Iran Fires Missiles at 27 US Bases Across Middle East in Mass Retaliation
Iran's IRGC launched missiles and drones at 27 US military bases across the Middle East on March 1, 2026, targeting sites in Bahrain, Qatar, Kuwait, Saudi Arabia, Iraq, and Jordan.
Iran Unleashes Massive Retaliatory Barrage Against US Military Positions
Iran struck back hard. The Islamic Revolutionary Guard Corps confirmed Sunday, March 1, 2026, that it had launched attacks against 27 bases in the Middle East where US troops are deployed, as well as Israeli military facilities in Tel Aviv and other cities across Israel. The barrage began within hours of Iran confirming Supreme Leader Ayatollah Ali Khamenei's death in joint US-Israeli strikes.
The scale of Iran's response shocked regional governments. Ballistic missiles, cruise missiles, and one-way attack drones saturated air defense systems from Bahrain to Jordan. Multiple countries activated emergency protocols, closed international airspace, and scrambled interceptor aircraft. More than 2,400 flights were canceled across Middle Eastern airports on Sunday alone, according to flight tracker FlightAware.

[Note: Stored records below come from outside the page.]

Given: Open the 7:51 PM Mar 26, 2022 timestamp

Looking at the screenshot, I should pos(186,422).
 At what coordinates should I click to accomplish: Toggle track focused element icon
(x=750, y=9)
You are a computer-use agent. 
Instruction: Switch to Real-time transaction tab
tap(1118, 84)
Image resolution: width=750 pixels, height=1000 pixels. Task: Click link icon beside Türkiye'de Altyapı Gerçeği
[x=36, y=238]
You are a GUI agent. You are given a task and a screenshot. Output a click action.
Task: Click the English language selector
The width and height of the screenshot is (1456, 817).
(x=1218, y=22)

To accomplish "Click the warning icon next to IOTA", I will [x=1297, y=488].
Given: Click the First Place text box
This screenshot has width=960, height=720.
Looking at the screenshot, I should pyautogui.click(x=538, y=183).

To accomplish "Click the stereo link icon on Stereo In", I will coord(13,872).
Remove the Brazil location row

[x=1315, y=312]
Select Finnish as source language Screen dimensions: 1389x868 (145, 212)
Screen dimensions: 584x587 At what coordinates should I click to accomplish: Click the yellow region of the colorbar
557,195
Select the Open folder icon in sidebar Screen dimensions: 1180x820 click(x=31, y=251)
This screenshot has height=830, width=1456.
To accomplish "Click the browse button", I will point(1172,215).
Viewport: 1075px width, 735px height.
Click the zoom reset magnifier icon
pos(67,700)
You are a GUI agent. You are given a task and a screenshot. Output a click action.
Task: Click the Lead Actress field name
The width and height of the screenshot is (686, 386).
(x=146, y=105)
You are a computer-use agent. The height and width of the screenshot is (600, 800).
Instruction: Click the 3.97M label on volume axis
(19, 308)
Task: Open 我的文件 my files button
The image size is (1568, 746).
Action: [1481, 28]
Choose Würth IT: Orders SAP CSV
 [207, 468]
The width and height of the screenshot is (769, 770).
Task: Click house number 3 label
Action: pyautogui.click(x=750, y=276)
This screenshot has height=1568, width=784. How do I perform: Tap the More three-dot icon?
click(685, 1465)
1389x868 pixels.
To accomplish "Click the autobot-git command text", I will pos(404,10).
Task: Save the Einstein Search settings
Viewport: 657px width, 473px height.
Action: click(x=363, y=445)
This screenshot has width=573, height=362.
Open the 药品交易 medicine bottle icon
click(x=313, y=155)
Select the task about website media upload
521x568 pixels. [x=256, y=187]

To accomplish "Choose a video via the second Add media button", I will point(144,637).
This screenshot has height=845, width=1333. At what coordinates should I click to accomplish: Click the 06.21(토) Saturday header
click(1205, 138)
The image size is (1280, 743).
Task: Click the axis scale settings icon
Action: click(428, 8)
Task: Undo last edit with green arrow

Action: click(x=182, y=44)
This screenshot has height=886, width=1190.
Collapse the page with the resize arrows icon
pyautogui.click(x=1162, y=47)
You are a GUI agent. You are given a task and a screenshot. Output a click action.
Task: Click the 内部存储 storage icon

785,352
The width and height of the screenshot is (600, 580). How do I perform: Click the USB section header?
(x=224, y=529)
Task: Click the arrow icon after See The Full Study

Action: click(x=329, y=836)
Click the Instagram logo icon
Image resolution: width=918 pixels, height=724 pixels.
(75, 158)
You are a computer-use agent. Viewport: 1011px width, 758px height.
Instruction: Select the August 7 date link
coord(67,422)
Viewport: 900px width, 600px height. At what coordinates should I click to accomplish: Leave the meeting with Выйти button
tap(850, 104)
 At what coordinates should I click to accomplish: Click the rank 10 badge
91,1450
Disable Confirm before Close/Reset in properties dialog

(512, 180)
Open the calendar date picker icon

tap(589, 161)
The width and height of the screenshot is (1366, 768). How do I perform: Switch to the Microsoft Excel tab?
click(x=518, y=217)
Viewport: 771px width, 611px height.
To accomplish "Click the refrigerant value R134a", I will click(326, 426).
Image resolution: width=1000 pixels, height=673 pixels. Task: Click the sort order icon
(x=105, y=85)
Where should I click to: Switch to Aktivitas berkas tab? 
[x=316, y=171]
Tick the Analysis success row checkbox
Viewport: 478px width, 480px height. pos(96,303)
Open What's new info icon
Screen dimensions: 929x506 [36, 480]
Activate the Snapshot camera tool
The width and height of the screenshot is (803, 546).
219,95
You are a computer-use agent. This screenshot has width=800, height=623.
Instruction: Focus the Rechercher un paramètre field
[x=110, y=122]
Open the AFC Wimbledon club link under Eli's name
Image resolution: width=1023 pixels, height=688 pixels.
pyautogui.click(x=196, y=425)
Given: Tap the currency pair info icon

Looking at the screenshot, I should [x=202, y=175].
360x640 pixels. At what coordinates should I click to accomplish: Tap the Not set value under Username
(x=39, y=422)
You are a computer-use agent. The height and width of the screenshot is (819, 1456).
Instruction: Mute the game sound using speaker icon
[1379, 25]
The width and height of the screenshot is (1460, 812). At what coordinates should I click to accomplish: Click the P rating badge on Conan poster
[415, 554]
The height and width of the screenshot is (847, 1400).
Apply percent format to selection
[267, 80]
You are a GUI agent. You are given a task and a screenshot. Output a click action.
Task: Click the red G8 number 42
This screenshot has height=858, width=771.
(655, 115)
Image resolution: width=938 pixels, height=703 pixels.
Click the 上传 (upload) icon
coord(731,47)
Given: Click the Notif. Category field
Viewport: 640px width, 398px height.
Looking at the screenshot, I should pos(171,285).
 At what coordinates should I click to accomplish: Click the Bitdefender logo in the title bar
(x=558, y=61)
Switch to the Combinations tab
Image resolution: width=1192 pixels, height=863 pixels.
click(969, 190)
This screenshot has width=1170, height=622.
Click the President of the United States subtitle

US Central Command confirmed Sunday evening that three American service members had been killed in action and five others seriously wounded. "Several others sustained minor shrapnel injuries and concussions and are in the process of being returned to duty. Major combat operations continue and our response effort is ongoing," US Central Command said in an official statement.
Bahrain, Qatar, Iraq Among Targeted Nations
Iranian missiles struck the headquarters of the US Navy's 5th Fleet in Bahrain's Juffair district. Bahrain's Ministry of Interior confirmed that Manama's international airport was also targeted by a drone, causing material damage without loss of life. Several residential buildings in the Bahraini capital were struck by overnight drone attacks, rattling a city long accustomed to quiet.
In Qatar, authorities reported 66 missiles fired at the country. Sixteen people were injured as shrapnel from intercepted missiles fell across multiple locations. Brigadier Abdullah Khalifa Al-Muftah, head of public relations at Qatar's Ministry of Interior, confirmed in a televised address that 114 separate shrapnel reports had been filed nationwide. One person remained in serious condition, he said.
Jordan intercepted 49 drones and ballistic missiles that entered its airspace. In Iraq's semiautonomous Kurdish region, powerful explosions were reported near the US consulate and international airport in Erbil. Two fighters from the Popular Mobilisation Forces were killed and five wounded in US strikes on the Jurf al-Sakher base in southern Iraq.
Gulf States Stunned as Missiles Reach Peaceful Cities
The psychological impact on Gulf Arab states — wealthy, stable nations that had spent decades avoiding direct military confrontation — was immediate and profound. A building in the Seef commercial district of Manama was damaged in the drone attack. Residents of Dubai, Riyadh, and Doha reported hearing unfamiliar alarm systems and watching military aircraft overhead for the first time.
According to Ret. Gen. Frank McKenzie, former commander of US Central Command and CBS News contributor, "Iran's ability to strike simultaneously across this many countries and this many targets in a single night represents a significant evolution of their strike capacity from even five years ago."
Foreign ministers of the six Gulf Cooperation Council states — Bahrain, Kuwait, Oman, Qatar, Saudi Arabia, and the UAE — convened an emergency video conference Sunday to coordinate responses. Whether any of these nations will request US forces to stand down or reduce their presence on Gulf soil to reduce risk remains one of the most consequential open questions of this widening war.